» DIRECTIONS:
Update the data below by replacing "GUI agent" with "interface agent" throughout, changing nothing else, and omit the pictures from your answer.

— Start of RECORDS FOR THE EXERCISE —

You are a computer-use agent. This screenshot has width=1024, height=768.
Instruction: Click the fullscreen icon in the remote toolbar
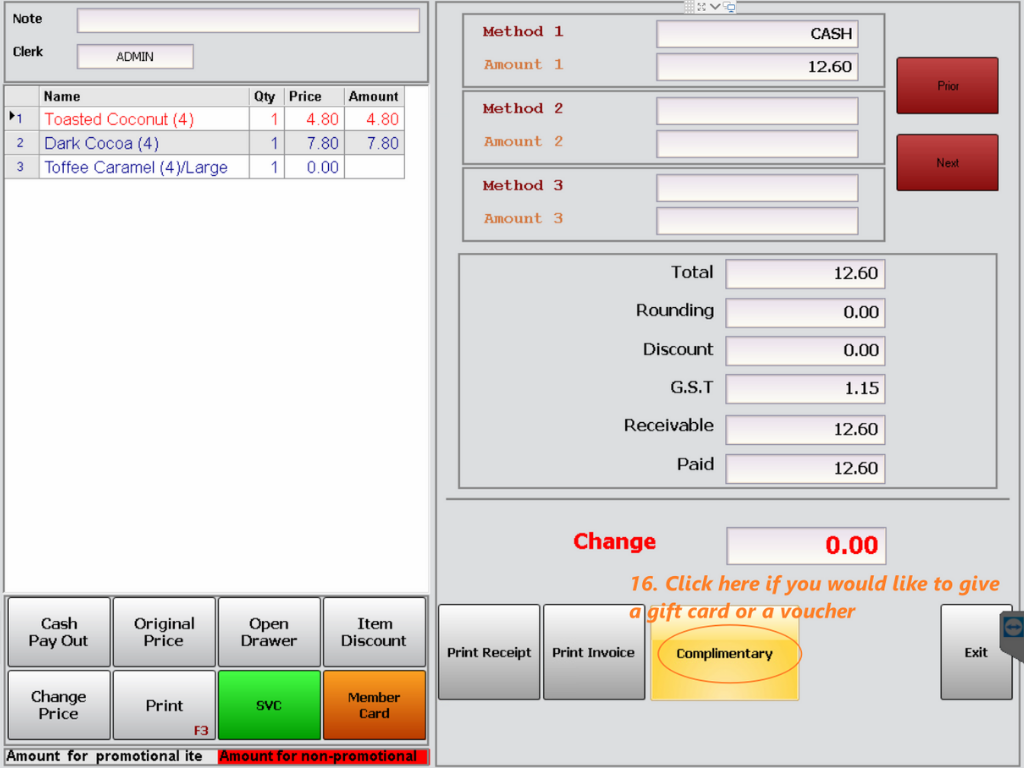[x=702, y=7]
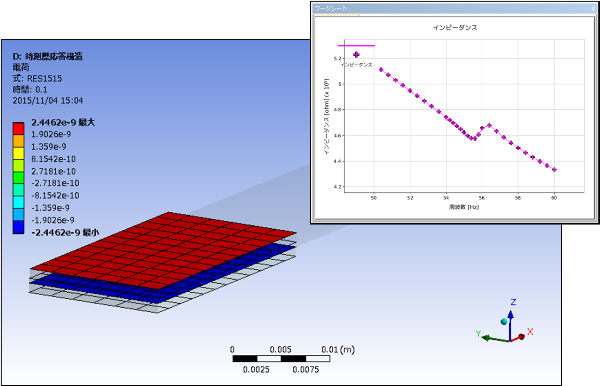Select the dark blue minimum legend color box
The height and width of the screenshot is (386, 600).
(x=18, y=227)
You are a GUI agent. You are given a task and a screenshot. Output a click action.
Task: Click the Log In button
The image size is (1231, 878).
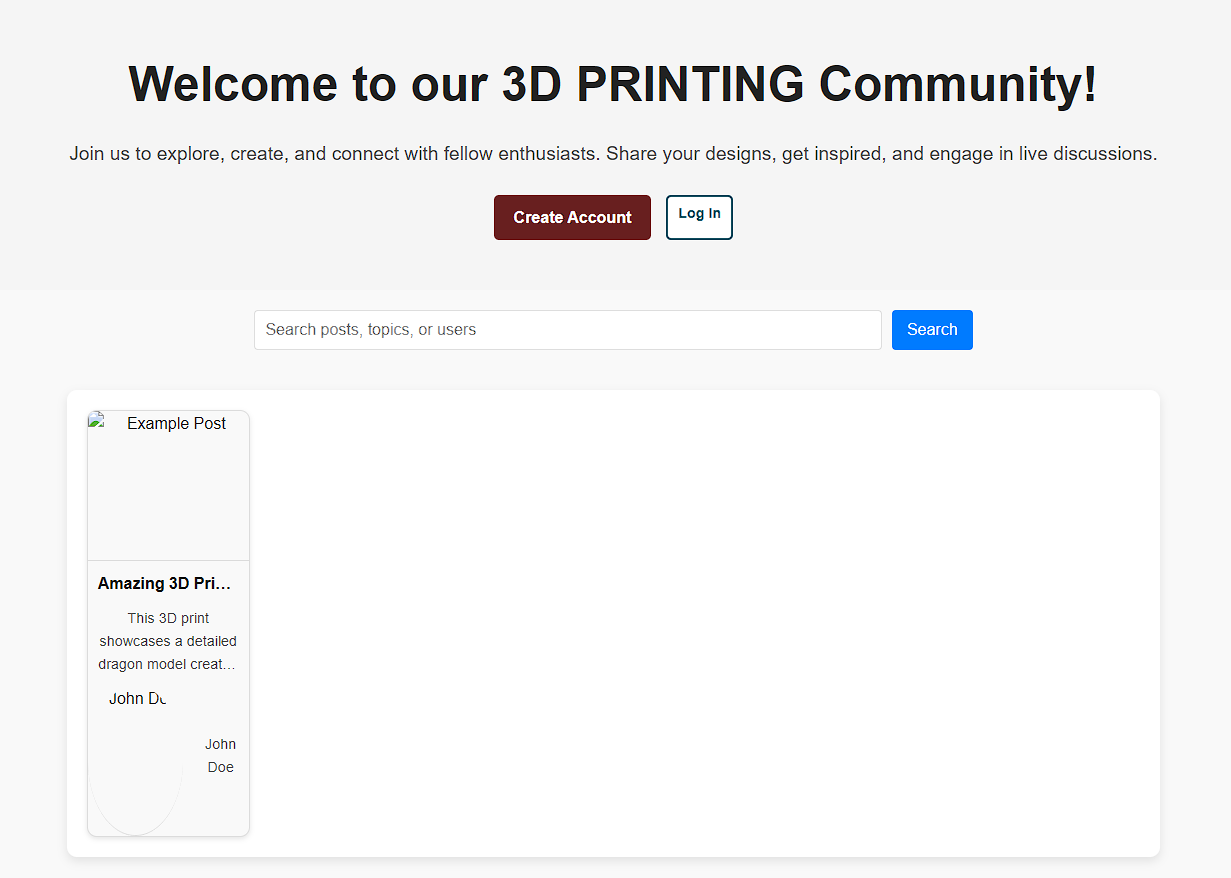698,217
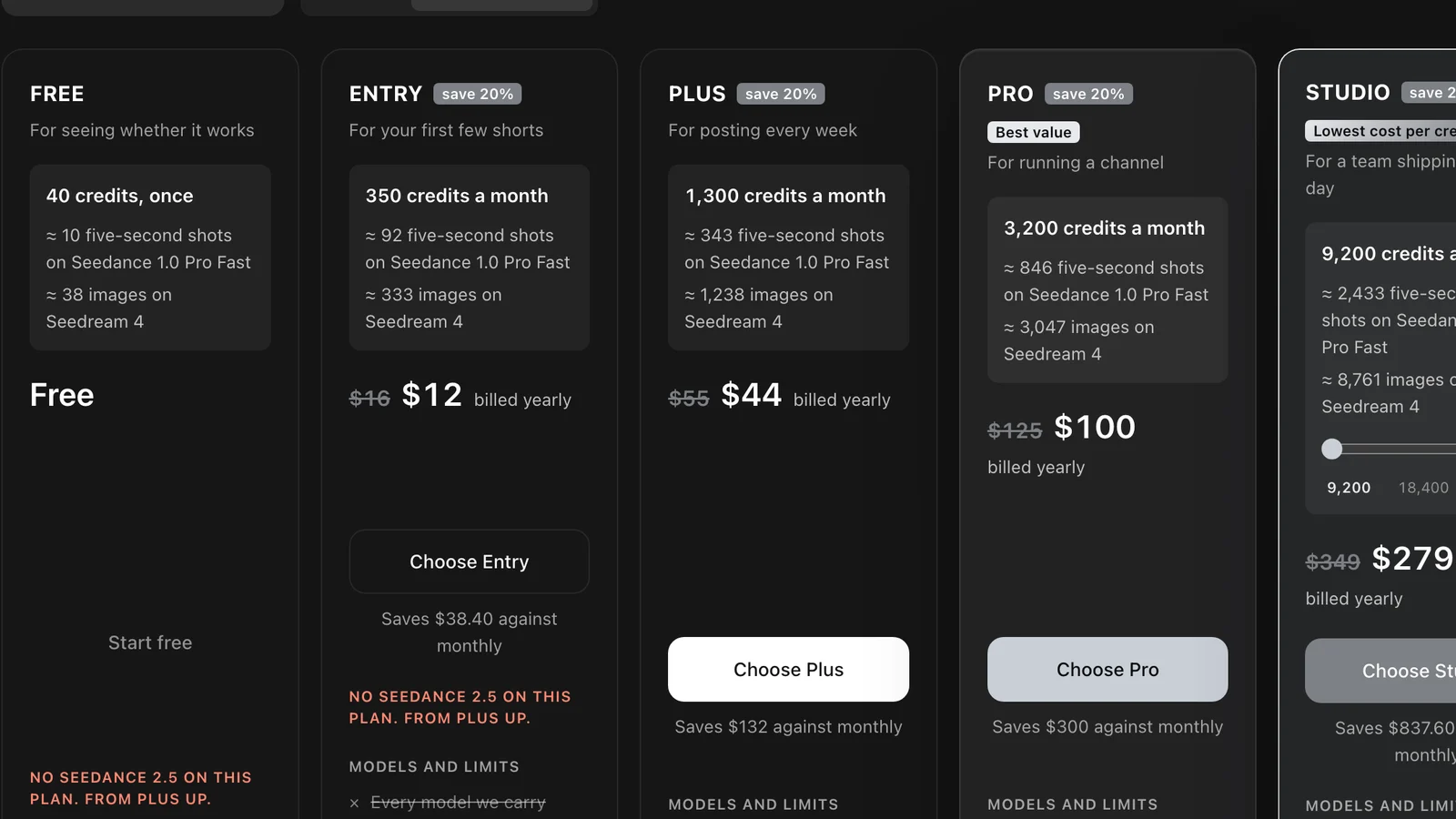The image size is (1456, 819).
Task: Click the Pro plan save 20% badge
Action: click(1088, 94)
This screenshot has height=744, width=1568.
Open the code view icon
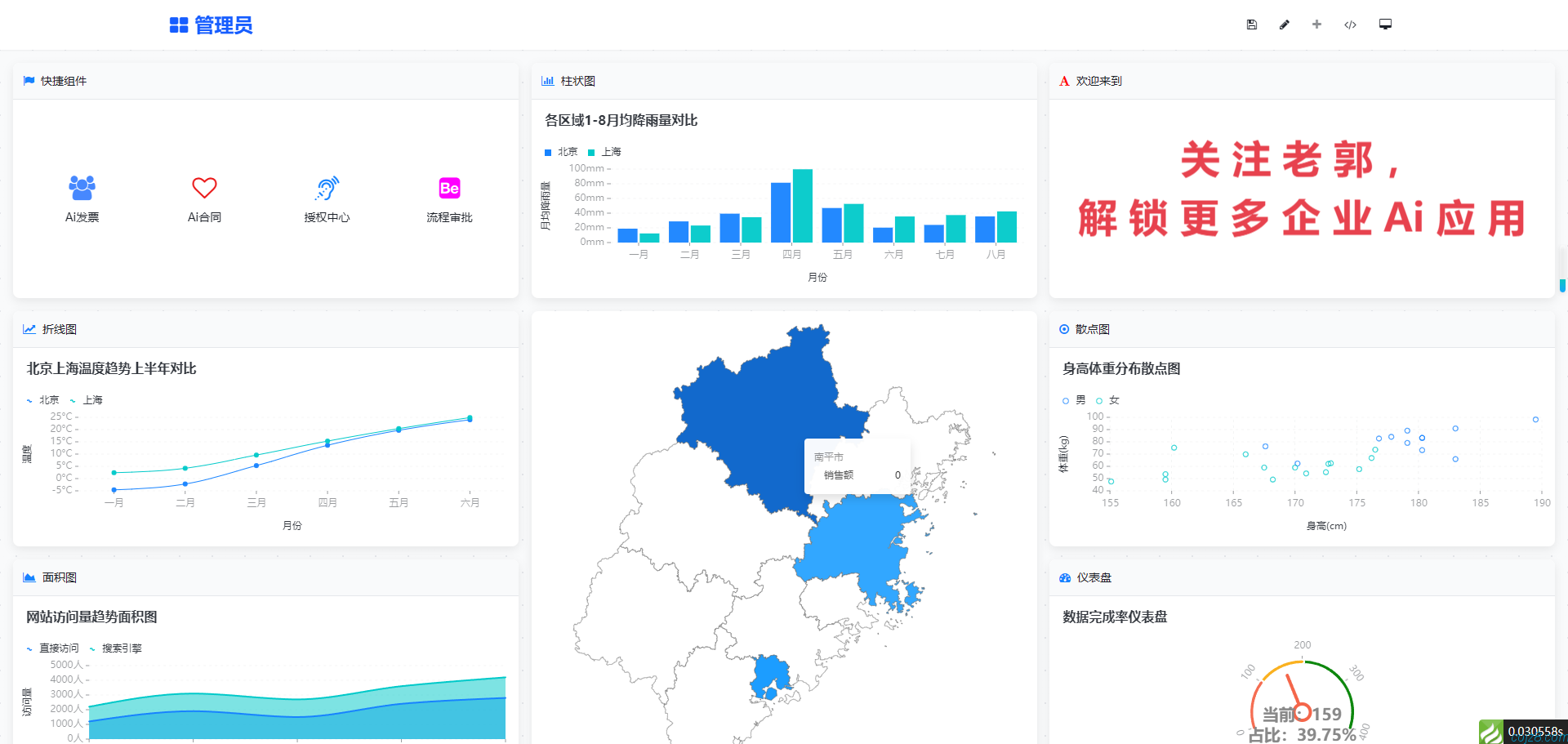click(1350, 25)
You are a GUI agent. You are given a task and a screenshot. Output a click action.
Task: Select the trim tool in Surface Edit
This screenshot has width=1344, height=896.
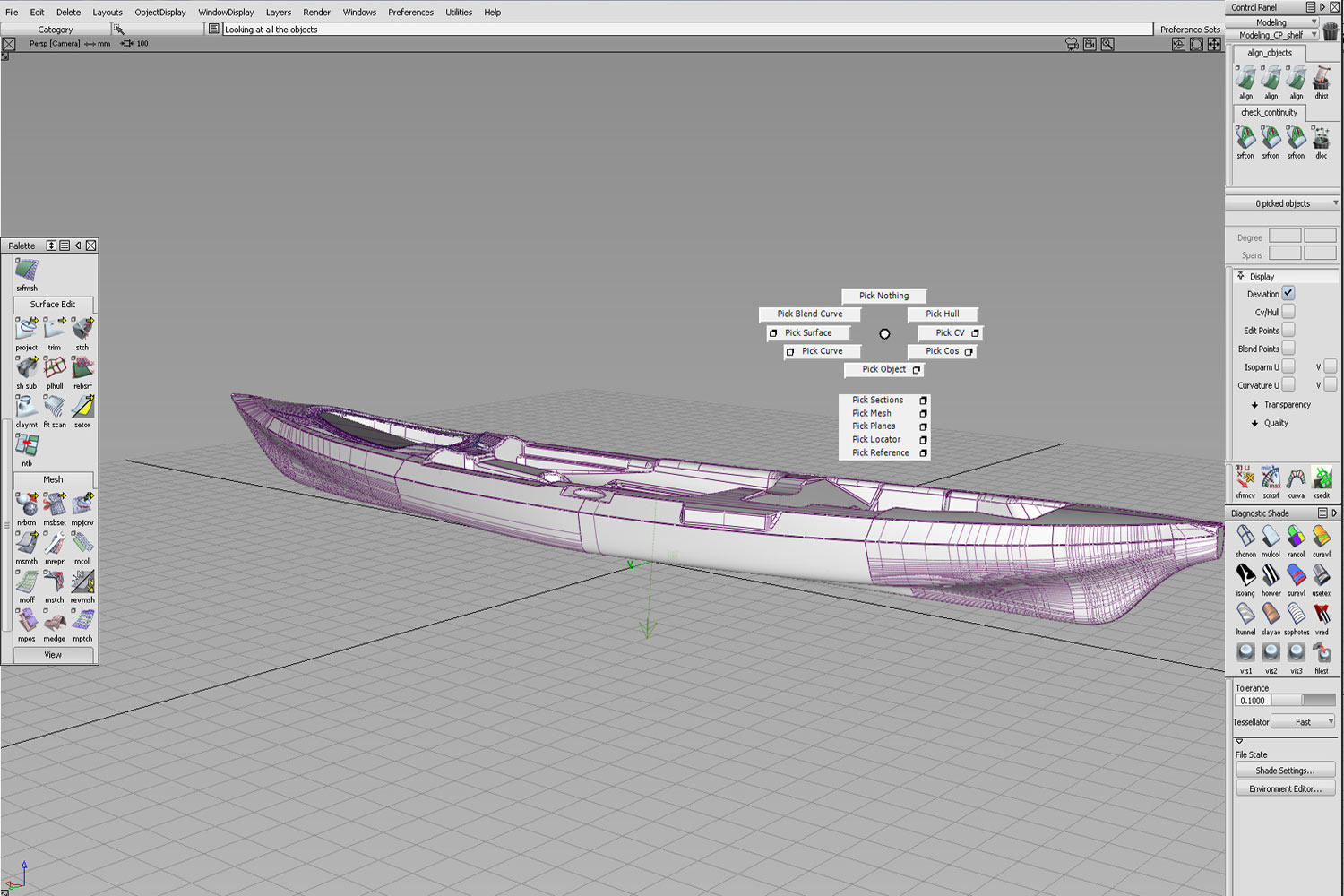[55, 330]
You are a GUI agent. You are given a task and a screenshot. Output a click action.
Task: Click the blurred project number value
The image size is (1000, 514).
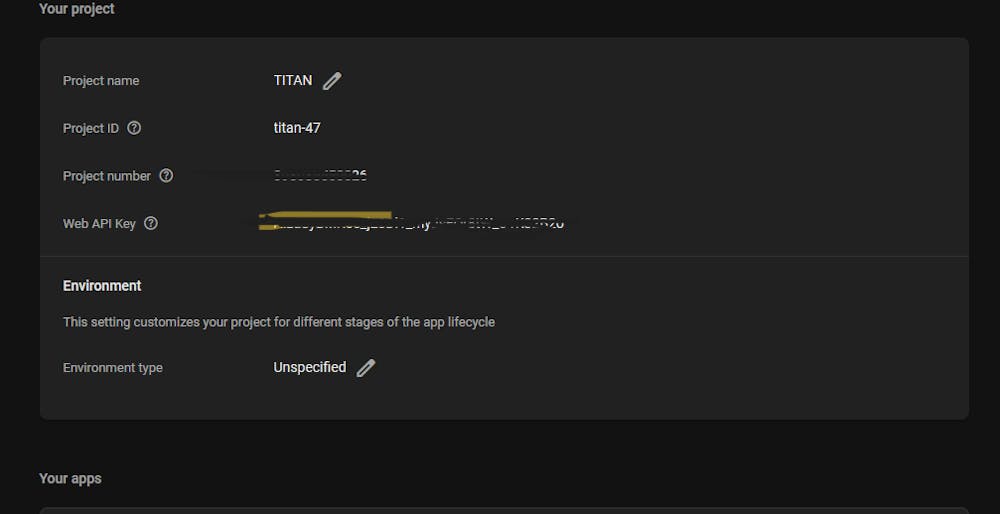pyautogui.click(x=320, y=175)
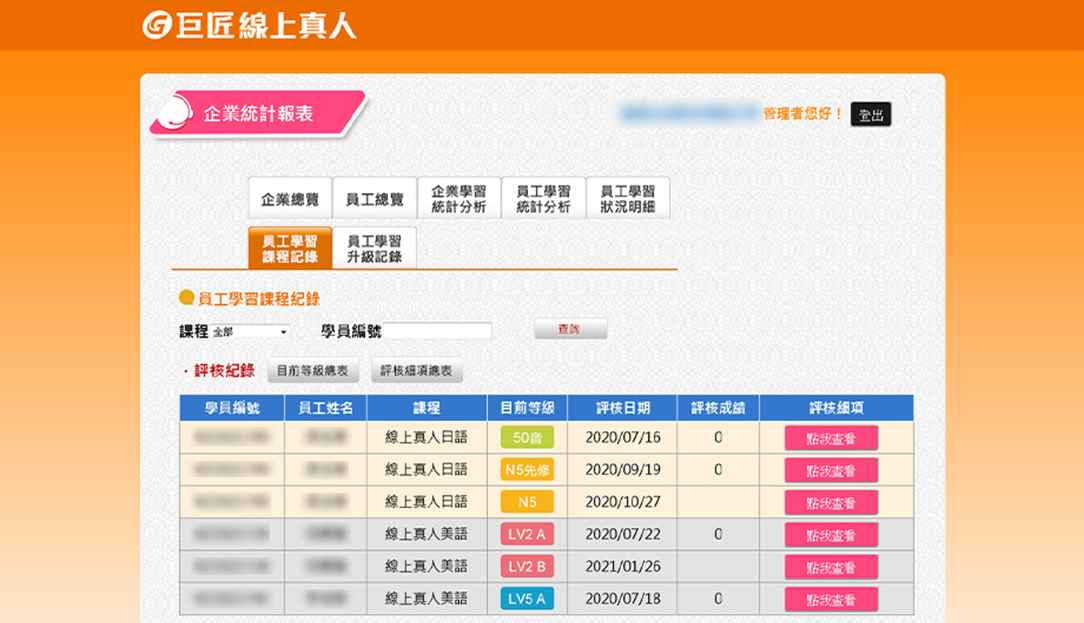1084x623 pixels.
Task: Open the 目前等級總表 report
Action: click(313, 371)
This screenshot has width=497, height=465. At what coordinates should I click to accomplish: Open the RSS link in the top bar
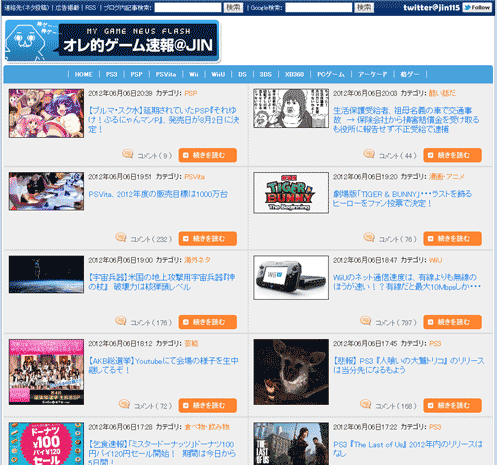coord(90,7)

— End of RECORDS FOR THE EXERCISE —

» EXERCISE RESULT:
You are a computer-use agent. This screenshot has width=1024, height=768.
Instruction: Click the fullscreen icon in the remote toolbar
[x=702, y=7]
Select the dark blue minimum legend color box
The height and width of the screenshot is (386, 600).
(x=18, y=227)
You are a interface agent. You are given a task and a screenshot. Output a click action.
Task: Click the Log In button
The image size is (1231, 878).
698,217
The image size is (1456, 819).
Task: Click the Pro plan save 20% badge
Action: click(1088, 94)
This screenshot has height=744, width=1568.
Open the code view icon
click(1350, 25)
You are a interface agent. You are given a task and a screenshot. Output a click action.
Task: Select the trim tool in Surface Edit
This screenshot has width=1344, height=896.
[55, 330]
You are a interface agent. You are given a task and a screenshot. Output a click action.
Task: Click the blurred project number value
The image size is (1000, 514).
pyautogui.click(x=320, y=175)
1084x623 pixels.
Task: Open the 目前等級總表 report
Action: click(313, 371)
This screenshot has width=497, height=465. At what coordinates should I click to accomplish: Open the RSS link in the top bar
coord(90,7)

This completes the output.